O Instituto Politécnico de Castelo Branco reforçou a importância do ensino superior no interior do país, sublinhando o seu papel central no desenvolvimento económico, social e demográfico da região.
Com mais de cinco mil estudantes e 45 anos de atividade, a instituição tem contribuído para a fixação de jovens e diplomados, fomentando a criação de empresas inovadoras e garantindo elevados índices de empregabilidade. Segundo o Conselho Geral, cada euro investido pelo Orçamento de Estado na instituição gera três euros na economia local, nomeadamente nos concelhos de Castelo Branco e Idanha-a-Nova.
Para corrigir as desigualdades entre litoral e interior, o Politécnico aprovou uma moção, por unanimidade, a ser enviada ao Ministro da Educação, Ciência e Inovação, aos grupos parlamentares, à Presidência da República, às autarquias, associações e à comunicação social.
O documento alerta para o subfinanciamento crónico das instituições do interior e propõe medidas concretas, como a revisão do cálculo das bolsas de ação social de acordo com o custo de vida local, a igualação da indexação do financiamento por aluno às universidades, a integração de fatores de coesão territorial na definição anual das vagas do Ensino Superior e a correção do subfinanciamento das instituições fora do litoral.

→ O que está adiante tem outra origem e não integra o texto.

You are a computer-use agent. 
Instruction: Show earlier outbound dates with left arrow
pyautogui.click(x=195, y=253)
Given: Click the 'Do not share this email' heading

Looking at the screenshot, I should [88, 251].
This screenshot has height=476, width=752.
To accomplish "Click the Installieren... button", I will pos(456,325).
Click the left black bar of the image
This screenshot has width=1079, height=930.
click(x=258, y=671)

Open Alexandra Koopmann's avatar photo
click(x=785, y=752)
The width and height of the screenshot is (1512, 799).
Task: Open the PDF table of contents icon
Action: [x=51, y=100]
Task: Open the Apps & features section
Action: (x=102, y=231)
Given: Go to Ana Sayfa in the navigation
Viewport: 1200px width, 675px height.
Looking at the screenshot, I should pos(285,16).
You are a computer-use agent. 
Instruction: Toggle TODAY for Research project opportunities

A moção defende ainda a revisão do aumento de 5% do número de vagas na 1.ª fase do Concurso Nacional de Acesso ao Ensino Superior, dado que mais de metade das vagas concentra-se em Lisboa e Porto, agravando as assimetrias regionais. Com esta iniciativa, o Instituto Politécnico de Castelo Branco pretende reforçar o papel estratégico do ensino superior no interior, promovendo um desenvolvimento equilibrado, a valorização dos estudantes e a dinamização da economia local.